A veces no puedo dejar de pensar que, quizá, estas absurdas entrevistas de Gustavo —no olvidemos al científico que, por ejemplo, descubría una nueva especie animal de largas orejas y nariz arrugada que bautizaba como el gran cuchi cuchi y resultaba ser un simple conejo— sí que influyeron en el nacimiento de mi vocación periodística. Y, claro está, me entra el miedo.

Sesame Street, Don Music writes ‘Yankee Doodle’, c. 1978.

Prácticamente todos los que fuimos espectadores de Barrio Sésamo en los años 80, hoy nos sentiremos identificados con el vecindario que describía esta canción protagonizada por unos cuantos muppets anónimos, en el que todos sus habitantes eran amigos de la solista, que aprovechaba la canción para enseñarnos los oficios habituales que se pueden encontrar en un típico barrio de ciudad. Un barrio en el que todos sus vecinos eran conocidos y se podía salir a la calle a jugar sin ningún temor. Justo como la mayor parte de los barrios de los años 80. O, al menos, como el de mi infancia.

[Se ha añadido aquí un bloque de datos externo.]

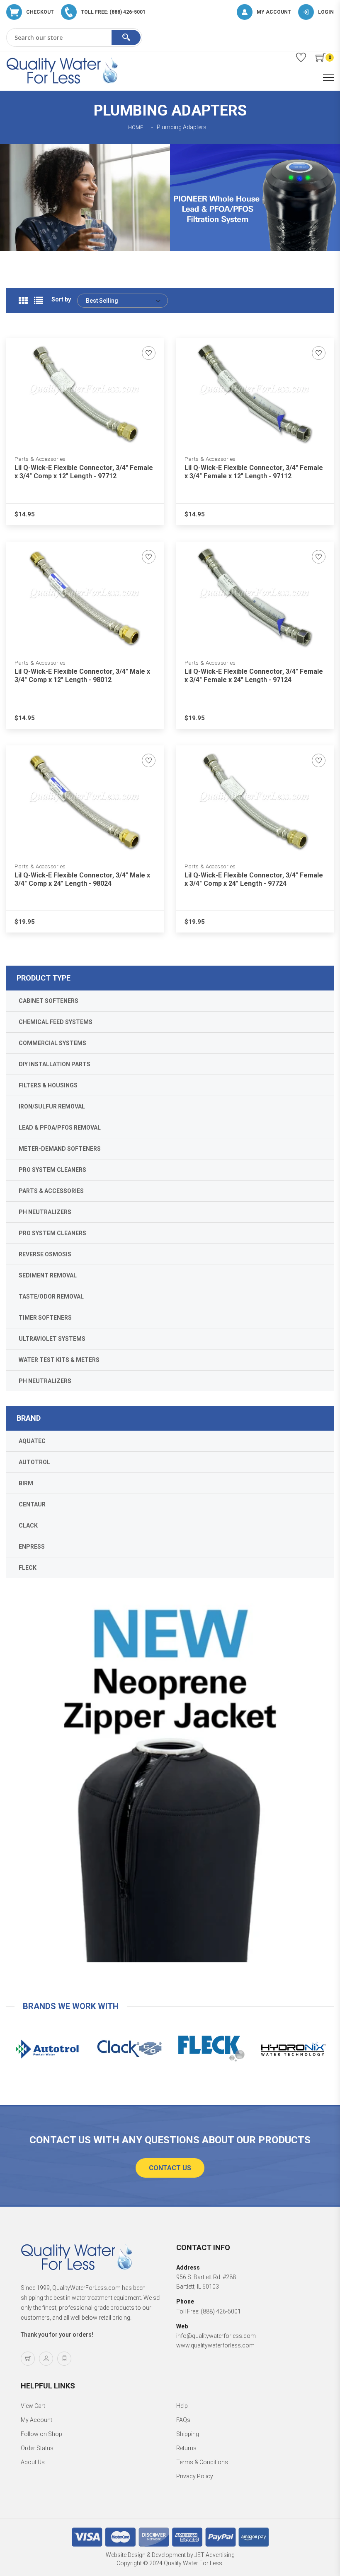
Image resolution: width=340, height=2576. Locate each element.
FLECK (27, 1567)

Por lo demás, este vídeo no tiene mayor historia —ni excusa— que la de hacer constar que la niña que interpreta la canción era la misma que otro día, junto a sus vecinos, se disponía a ver un desfile de bandas de música mientras se comía un chupachup de un rojo intenso. El problema era que cada una de las bandas aparecía por un extremo de la calle y tocando una marcha diferente. Al grito de «Un momento, un momento, que vienen por ahí», alertaba del problema, para resolverlo al hacer que ambas formaciones marchasen en el mismo sentido y tocaran la misma canción.

Una solución de sentido común para un vídeo mítico e ilocalizable. Lástima, porque prefiero el caso concreto a la idealización de un barrio neoyorquino que, ni era así, ni nunca lo será.

Barrio Sésamo, En mi barrio estoy, c. 1984.

Capaz de vender cepillos de dientes a una rana, correr los cien metros lisos una y otra vez para enseñar la diferencia entre cerca y lejos o de escalar una montaña para mostrar cómo funciona el eco, no hay duda de que Coco era el personaje más esforzado de todos los teleñecos que habitaban Barrio Sésamo. Incluso en aquellos momentos en que nada le salía bien. Como aquel día que trabajó como cartero que cantaba telegramas.

Pero, conociendo sus andanzas como camarero o en el salvaje oeste, intentando montar a la mítica Jaca Paca saltando desde un segundo piso, está claro que el desastre se veía venir.

Barrio Sésamo, Coco el cartero, c. 1984.

En más de una ocasión ya hemos tenido la oportunidad de rememorar algunas de las surrealistas y accidentadas entrevistas que, a través de la que probablemente fuera una de las primeras pantallas gigantes de la televisión española —si no la primera— hacía la señorita Linda Mirada a toda clase de personajes en El programa de Linda Mirada. Sin embargo, me atrevería a decir que ninguna de ellas fue tan instructiva como aquella en la que el entrañable Monstruo de las Galletas aprovechó que vivía en una mansión fabricada con ese alimento para enseñar a los niños la forma de varios tipos de figuras geométricas.

Eso, por no mencionar que nunca habíamos visto a Triki tan comedido ante un montón de galletas. Hasta que ocurre lo que tenía que ocurrir, claro está.

Barrio Sésamo, Linda Mirada entrevista a Triki, c. 1984.

Pepe Sonrisas era uno de esos eternos secundarios que poblaban los vídeos de los Teleñecos en Barrio Sésamo. Su papel era el de interpretar al encorbatado e histriónico presentador de televisión que lo mismo daba paso a la rana Gustavo, que presentaba un talk show —que en aquella época, en España, se llamaría debate— que toda clase de concursos destinados a inculcar a los niños toda clase de enseñanzas. Como aquel en el que otros personajes habituales intentaban averiguar la identidad de un invitado oculto a través de una serie de preguntas, con desastrosas consecuencias, como solía ser habitual.

Sin embargo, su papel siempre fue tan gris y desagradecido que he sido incapaz de encontrar ni una sola de sus apariciones doblada al español. Pero como no podía cerrar esta bitácora sin dedicar un merecido homenaje a Pepe Sonrisas, les dejo con una entrega original de Mystery Guest que, al menos, nos vendrá muy bien para practicar nuestro siempre problemático inglés.

Sesame Street, Mystery Guest, c. 1978.